O presidente do Supremo Tribunal Federal (STF), Edson Fachin, marcou para quinta-feira, dia 26, o julgamento sobre a prorrogação da Comissão Parlamentar Mista de Inquérito (CPMI) do Instituto Nacional do Seguro Social (INSS). O plenário da Corte avaliará a decisão individual do ministro André Mendonça, que havia estendido o prazo das atividades no Congresso.
A escolha da data para o julgamento antecipa a definição da Corte antes do prazo original de encerramento do colegiado. Essa movimentação é vista como uma vantagem para o presidente do Senado, Davi Alcolumbre, que se opõe à prorrogação da CPMI.

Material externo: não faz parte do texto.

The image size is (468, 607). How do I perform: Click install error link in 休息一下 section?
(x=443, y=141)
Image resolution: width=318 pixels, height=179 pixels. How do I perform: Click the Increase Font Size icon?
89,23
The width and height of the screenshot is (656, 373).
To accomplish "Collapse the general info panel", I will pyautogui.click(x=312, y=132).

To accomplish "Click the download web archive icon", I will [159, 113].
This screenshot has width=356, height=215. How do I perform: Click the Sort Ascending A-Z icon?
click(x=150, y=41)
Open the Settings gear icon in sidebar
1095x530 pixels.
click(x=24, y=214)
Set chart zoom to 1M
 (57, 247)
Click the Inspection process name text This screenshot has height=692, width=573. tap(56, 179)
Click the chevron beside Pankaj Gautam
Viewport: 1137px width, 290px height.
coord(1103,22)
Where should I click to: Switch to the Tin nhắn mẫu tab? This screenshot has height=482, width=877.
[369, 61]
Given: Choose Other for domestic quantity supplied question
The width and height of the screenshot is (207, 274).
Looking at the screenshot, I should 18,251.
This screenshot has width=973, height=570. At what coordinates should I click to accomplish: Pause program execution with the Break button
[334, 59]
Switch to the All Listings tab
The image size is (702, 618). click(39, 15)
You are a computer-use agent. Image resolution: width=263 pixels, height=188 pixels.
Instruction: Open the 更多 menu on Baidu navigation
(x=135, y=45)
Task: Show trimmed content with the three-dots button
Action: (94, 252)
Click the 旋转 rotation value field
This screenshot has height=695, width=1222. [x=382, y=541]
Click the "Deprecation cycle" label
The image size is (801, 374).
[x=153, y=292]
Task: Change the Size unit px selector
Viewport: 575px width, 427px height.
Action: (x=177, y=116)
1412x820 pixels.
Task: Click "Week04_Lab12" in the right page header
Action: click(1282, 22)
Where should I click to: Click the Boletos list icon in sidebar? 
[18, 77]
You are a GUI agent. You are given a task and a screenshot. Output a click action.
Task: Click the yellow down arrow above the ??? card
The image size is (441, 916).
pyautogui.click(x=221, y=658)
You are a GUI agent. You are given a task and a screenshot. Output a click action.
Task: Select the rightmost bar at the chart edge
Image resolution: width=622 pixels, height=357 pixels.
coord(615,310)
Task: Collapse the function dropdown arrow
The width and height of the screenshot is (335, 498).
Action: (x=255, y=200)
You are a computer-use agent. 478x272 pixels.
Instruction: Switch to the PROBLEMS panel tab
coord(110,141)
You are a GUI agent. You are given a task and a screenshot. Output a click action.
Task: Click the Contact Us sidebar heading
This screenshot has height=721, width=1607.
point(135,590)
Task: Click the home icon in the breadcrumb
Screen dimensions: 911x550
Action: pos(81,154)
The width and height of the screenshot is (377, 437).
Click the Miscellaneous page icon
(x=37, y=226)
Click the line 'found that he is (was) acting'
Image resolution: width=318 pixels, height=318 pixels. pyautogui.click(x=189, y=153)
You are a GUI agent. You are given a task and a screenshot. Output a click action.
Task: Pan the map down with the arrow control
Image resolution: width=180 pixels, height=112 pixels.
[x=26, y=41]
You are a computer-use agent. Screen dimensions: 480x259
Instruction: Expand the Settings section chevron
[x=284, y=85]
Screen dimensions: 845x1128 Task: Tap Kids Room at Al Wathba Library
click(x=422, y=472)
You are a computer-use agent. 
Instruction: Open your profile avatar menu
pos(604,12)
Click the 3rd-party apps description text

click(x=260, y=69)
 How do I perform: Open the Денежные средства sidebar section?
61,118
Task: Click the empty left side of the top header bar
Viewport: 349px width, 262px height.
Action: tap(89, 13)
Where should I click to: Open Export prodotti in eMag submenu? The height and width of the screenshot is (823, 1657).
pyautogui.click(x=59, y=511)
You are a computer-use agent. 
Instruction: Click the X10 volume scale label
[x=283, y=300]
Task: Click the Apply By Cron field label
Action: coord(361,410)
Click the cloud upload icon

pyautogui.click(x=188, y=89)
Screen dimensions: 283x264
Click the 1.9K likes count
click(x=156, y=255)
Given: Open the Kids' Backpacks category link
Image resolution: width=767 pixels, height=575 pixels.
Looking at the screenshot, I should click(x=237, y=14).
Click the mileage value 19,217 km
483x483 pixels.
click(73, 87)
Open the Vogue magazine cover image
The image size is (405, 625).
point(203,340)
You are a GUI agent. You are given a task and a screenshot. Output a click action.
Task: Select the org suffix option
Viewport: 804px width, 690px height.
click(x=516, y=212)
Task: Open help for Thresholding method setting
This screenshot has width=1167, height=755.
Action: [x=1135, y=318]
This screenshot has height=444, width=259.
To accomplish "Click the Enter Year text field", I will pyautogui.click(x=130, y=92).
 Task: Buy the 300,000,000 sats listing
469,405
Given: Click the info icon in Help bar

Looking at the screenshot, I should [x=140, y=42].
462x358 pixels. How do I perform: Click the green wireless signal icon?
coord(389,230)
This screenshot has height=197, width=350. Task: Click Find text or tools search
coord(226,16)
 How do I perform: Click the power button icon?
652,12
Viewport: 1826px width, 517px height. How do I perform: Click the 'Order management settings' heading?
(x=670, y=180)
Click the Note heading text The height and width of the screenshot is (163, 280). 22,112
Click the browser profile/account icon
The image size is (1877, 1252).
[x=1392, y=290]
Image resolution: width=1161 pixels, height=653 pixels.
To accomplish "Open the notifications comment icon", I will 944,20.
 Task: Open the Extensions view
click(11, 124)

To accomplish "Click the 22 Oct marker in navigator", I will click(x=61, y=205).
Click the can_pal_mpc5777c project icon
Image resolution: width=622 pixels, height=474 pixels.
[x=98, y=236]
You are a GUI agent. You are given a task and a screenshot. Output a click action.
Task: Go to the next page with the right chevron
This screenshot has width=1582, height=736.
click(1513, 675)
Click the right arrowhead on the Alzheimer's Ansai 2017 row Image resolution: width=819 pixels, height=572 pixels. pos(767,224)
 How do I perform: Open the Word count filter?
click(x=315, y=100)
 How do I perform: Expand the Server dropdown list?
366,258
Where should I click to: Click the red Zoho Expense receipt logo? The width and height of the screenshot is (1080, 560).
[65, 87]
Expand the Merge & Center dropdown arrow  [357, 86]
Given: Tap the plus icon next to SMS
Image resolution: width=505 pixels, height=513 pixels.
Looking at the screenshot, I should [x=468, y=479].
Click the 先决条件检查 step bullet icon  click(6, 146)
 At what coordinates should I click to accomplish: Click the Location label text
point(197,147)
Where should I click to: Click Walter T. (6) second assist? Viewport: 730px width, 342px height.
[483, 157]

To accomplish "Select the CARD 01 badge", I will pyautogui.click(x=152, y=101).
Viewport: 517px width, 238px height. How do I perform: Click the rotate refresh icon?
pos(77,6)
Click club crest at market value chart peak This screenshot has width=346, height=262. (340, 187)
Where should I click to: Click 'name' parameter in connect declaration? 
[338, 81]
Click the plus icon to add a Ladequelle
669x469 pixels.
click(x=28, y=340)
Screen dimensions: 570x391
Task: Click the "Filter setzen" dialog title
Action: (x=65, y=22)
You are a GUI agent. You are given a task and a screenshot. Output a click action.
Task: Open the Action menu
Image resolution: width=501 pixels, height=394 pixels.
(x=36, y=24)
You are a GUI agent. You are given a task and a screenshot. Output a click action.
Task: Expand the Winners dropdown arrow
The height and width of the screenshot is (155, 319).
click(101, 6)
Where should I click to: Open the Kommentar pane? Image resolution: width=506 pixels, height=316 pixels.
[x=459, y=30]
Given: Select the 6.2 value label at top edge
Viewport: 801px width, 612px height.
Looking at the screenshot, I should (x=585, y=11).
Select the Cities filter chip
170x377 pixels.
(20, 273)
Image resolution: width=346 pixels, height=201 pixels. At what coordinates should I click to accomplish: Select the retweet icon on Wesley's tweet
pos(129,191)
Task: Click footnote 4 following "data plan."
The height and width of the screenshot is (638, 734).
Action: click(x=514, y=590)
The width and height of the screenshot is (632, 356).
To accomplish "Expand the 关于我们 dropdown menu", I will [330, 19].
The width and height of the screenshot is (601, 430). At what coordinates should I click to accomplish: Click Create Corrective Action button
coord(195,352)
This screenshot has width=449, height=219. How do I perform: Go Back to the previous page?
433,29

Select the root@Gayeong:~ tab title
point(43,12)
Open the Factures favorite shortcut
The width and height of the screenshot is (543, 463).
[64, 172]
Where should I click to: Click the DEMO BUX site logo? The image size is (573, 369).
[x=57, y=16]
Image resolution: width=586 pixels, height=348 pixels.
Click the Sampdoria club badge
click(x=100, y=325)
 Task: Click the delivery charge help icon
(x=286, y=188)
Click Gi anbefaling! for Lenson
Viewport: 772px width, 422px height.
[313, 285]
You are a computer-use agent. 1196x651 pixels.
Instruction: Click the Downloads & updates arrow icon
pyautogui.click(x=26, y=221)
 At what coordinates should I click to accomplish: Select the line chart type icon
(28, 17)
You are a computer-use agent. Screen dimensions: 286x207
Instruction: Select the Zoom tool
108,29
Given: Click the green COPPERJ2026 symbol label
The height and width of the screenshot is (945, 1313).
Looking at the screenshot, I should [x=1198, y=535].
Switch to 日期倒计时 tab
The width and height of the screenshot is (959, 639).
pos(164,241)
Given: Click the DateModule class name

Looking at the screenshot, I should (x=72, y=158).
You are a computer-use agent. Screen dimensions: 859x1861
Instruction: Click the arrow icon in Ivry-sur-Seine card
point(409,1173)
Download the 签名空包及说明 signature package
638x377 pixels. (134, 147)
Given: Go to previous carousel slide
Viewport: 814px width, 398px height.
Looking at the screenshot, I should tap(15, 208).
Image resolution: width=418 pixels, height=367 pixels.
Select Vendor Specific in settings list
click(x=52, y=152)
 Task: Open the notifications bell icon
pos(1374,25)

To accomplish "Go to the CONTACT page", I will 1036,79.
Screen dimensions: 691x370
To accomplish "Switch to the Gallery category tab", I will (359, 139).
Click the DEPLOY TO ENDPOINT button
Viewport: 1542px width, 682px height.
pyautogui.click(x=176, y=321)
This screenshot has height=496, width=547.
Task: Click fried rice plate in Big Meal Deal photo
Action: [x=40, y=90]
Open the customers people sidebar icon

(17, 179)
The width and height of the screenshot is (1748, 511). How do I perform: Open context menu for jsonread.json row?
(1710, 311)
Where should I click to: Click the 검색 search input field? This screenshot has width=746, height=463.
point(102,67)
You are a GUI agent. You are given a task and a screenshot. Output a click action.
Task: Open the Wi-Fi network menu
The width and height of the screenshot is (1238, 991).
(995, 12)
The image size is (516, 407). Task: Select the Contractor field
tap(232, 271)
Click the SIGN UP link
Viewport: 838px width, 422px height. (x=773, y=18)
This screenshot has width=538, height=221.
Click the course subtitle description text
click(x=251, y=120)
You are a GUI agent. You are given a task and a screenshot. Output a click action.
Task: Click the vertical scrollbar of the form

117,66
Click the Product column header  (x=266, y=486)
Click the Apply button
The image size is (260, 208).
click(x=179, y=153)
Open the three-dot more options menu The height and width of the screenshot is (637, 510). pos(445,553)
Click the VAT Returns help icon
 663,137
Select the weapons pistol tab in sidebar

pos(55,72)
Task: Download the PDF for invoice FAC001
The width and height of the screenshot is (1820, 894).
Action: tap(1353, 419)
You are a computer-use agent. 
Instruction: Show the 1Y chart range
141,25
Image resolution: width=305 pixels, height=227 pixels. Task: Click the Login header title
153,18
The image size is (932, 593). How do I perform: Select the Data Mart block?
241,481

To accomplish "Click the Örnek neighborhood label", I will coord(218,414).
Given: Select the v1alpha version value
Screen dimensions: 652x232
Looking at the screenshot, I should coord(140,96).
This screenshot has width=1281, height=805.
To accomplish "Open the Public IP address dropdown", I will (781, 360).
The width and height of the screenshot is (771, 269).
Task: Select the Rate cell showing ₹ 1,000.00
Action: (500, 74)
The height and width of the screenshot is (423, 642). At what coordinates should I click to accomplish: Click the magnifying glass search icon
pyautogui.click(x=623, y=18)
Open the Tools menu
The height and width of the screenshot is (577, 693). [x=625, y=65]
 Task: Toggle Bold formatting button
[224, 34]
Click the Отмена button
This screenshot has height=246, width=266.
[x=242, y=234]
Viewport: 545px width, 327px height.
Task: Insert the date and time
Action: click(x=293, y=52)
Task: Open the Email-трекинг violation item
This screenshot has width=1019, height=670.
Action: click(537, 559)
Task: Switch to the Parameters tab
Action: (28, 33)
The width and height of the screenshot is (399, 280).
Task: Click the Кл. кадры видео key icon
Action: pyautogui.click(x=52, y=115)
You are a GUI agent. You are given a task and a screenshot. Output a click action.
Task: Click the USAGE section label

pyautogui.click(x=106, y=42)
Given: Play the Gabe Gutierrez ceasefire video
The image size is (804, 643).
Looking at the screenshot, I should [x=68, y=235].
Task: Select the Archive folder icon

Inicialmente, o caso foi enviado por Mendonça para a Segunda Turma, mas posteriormente foi remetido ao plenário virtual para uma sessão que ocorreria apenas em 3 de abril. O cronograma anterior poderia resultar no encerramento abrupto da CPMI se o plenário revertesse a liminar após o novo início dos trabalhos.
Na sua decisão, Mendonça enfatizou que a cúpula do Legislativo não pode bloquear pedidos que têm o apoio necessário de parlamentares. Ele argumentou que não há liberdade política para impedir o andamento administrativo do requerimento de prorrogação da CPMI.